In a statement on Saturday, Yahoo Chairman Roy Bostock reiterated that Microsoft had undervalued his company's assets since the takeover tug-of-war began more than three months ago.
"We remain focused on maximizing shareholder value and pursuing strategic opportunities that position Yahoo for success and leadership in its markets," Bostock said.
The anticlimactic ending came as a surprise, given that many analysts believed Microsoft wanted to close the deal badly enough to pursue a hostile takeover - a risk that would have required an attempt to replace the Yahoo board that rejected the bid.
Although Ballmer had threatened a hostile takeover attempt last month, he said he concluded that waging a so-called proxy battle was "not sensible."
"Our discussions with you have led us to conclude that, in the interim, you would take steps that would make Yahoo undesirable as an acquisition," Ballmer wrote to Yang.
But Yahoo hasn't necessarily faded from Microsoft's sights. The software maker conceivably could renew its bid later this year if Yahoo can't bounce back from more than two years of financial lethargy.
If Yahoo's turnaround efforts flop, many analysts believe the company's stock would sink into the mid-teens and open the door for another takeover offer that would be more difficult to rebuff.
For now, at least, Microsoft appears to believe it has enough weapons to chip away at Google's dominance of the booming Internet ad market.
"We have a talented team in place and a compelling plan to grow our business through innovative new services," Ballmer said.
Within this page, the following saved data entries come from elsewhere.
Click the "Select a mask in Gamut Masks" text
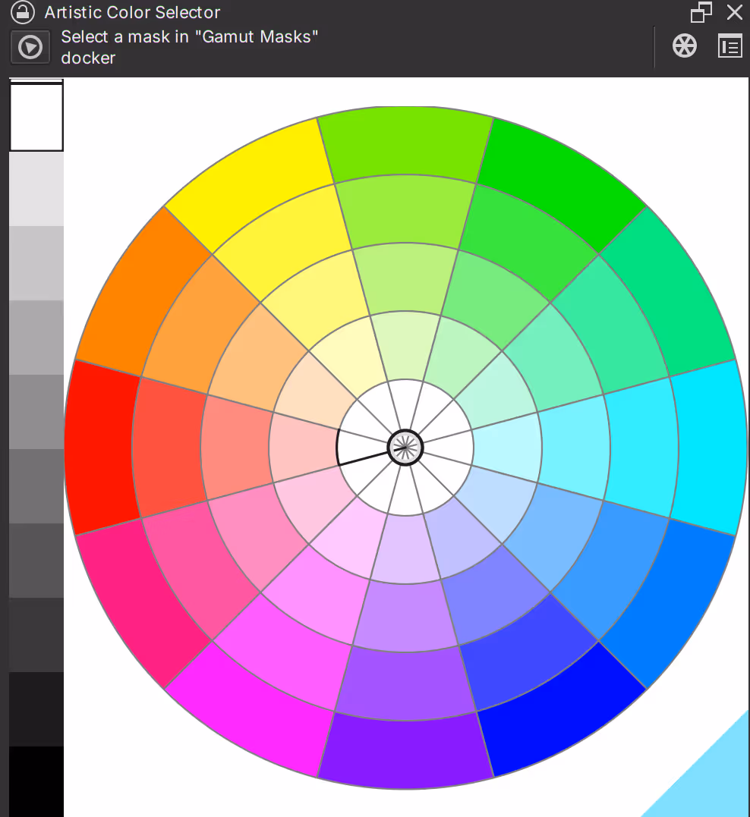The image size is (750, 817). 189,36
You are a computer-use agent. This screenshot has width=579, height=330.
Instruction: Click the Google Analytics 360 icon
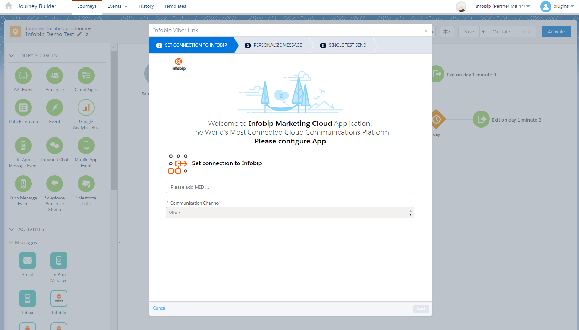pyautogui.click(x=86, y=108)
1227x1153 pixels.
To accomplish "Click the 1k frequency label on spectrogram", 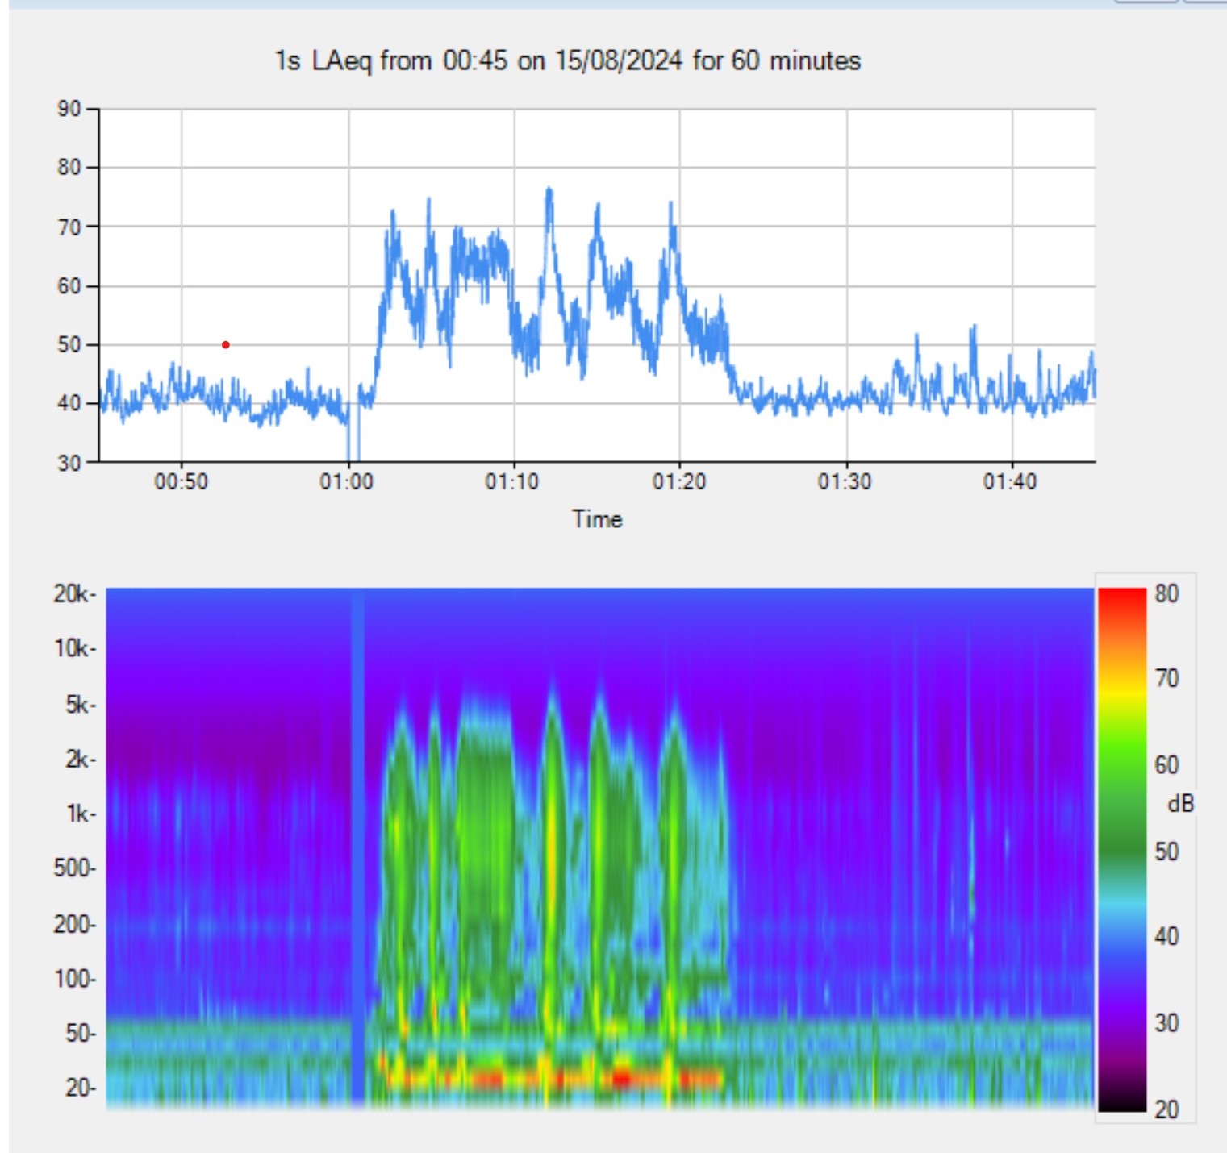I will coord(79,814).
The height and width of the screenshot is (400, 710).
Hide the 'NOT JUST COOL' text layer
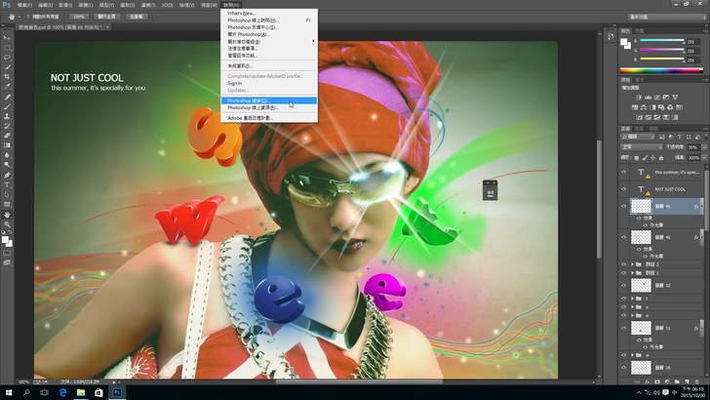[x=624, y=189]
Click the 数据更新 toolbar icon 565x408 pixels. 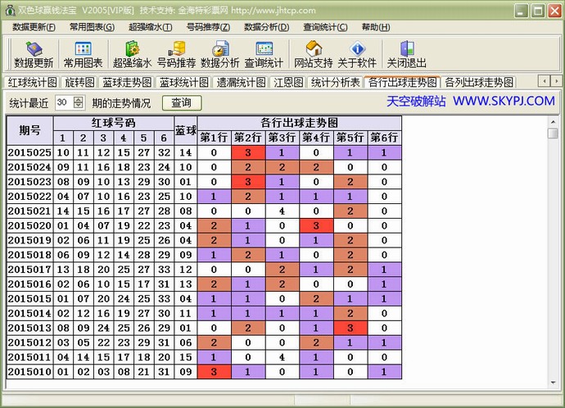tap(34, 54)
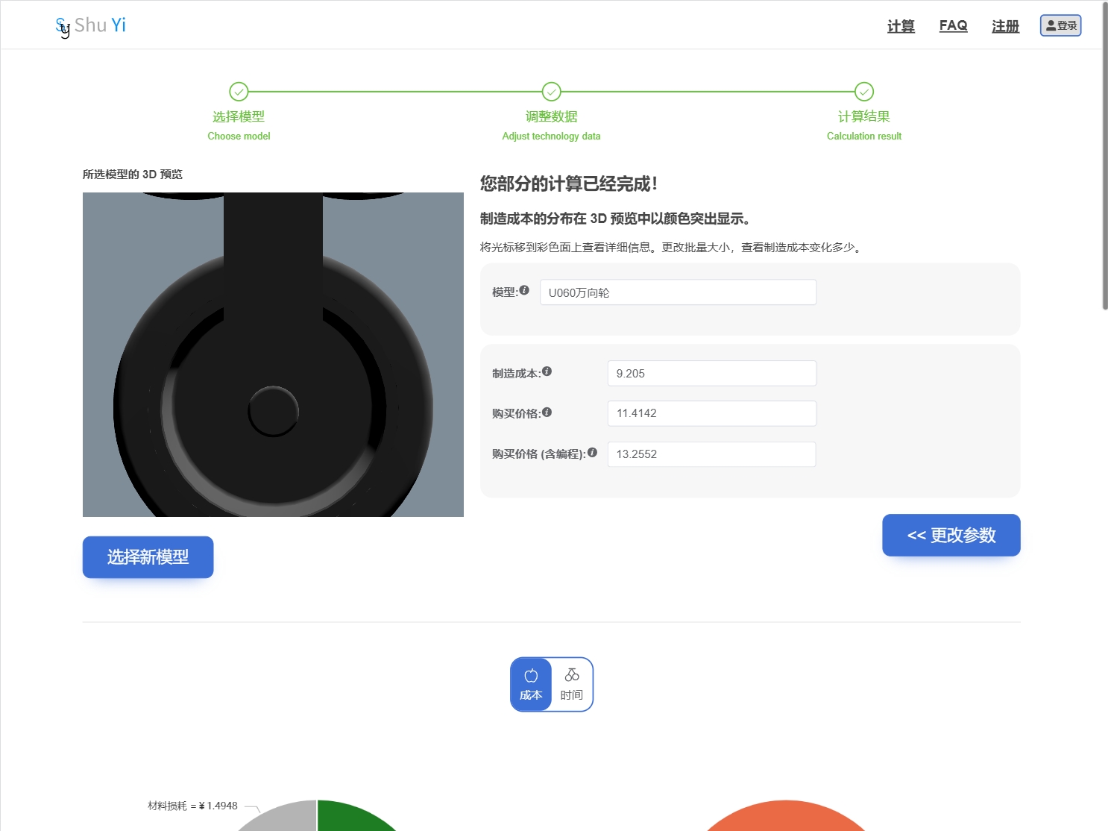Click the green pie chart slice
This screenshot has width=1108, height=831.
click(x=350, y=817)
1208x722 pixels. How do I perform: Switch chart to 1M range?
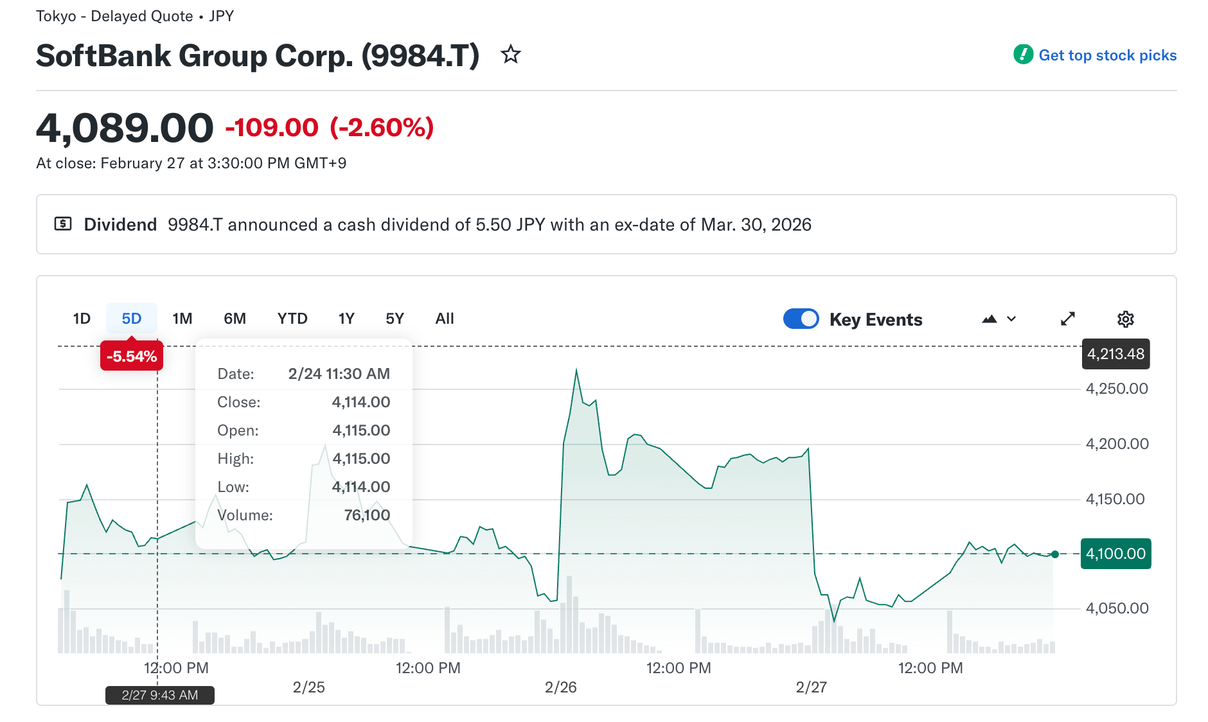point(182,319)
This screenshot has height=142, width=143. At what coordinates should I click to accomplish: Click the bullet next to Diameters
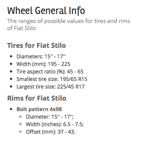pyautogui.click(x=11, y=56)
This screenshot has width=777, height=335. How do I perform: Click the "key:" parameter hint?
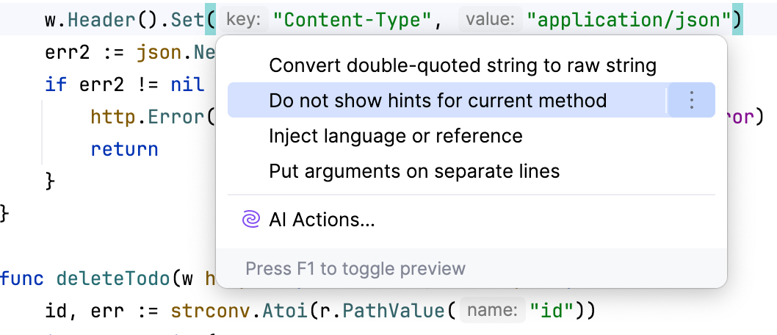click(x=242, y=20)
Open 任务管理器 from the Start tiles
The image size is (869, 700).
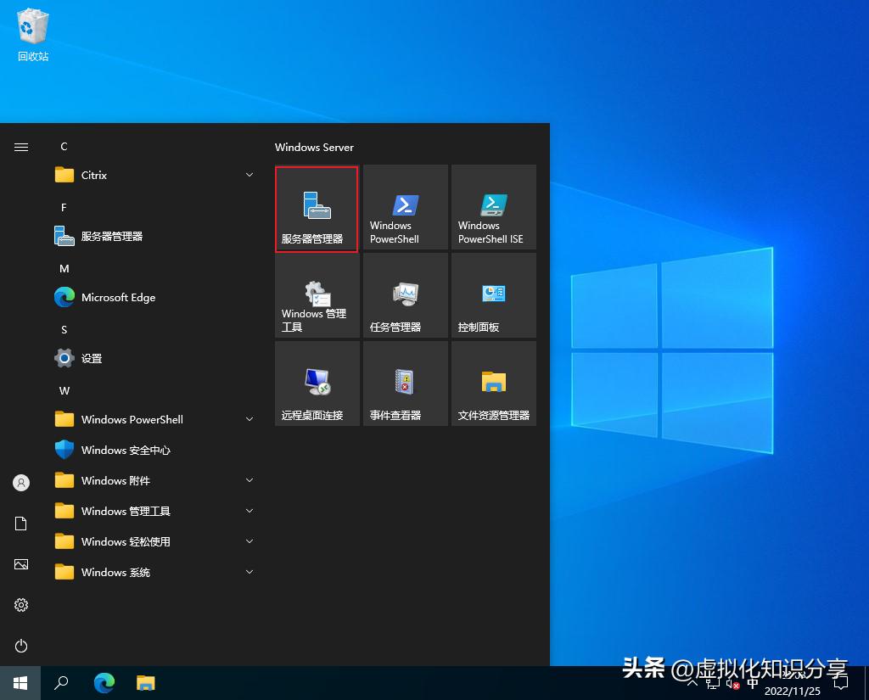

"While Yahoo would have accelerated our strategy, I am confident that we can continue to move forward toward our goals."
Microsoft's move intensifies the pressure on Yang to reverse the lackluster growth that has eroded Yahoo's profits and depressed its stock price since 2005, making it vulnerable to an unwanted takeover.
Yang has projected that Yahoo's revenue will rise by 25 percent in 2009 and 2010, propelled by an expanded Internet advertising network that's using more sophisticated tools to target consumers.
But analysts haven't raised their forecasts to anywhere near Yang's predictions, reflecting doubts that may trigger a rebellion among Yahoo's restive shareholders if management doesn't deliver on its promises.
Yang, who started Yahoo with Filo in 1994, embraced the challenge in a statement on Saturday statement. "With the distraction of Microsoft's unsolicited proposal now behind us, we will be able to focus all of our energies on executing the most important transition in our history."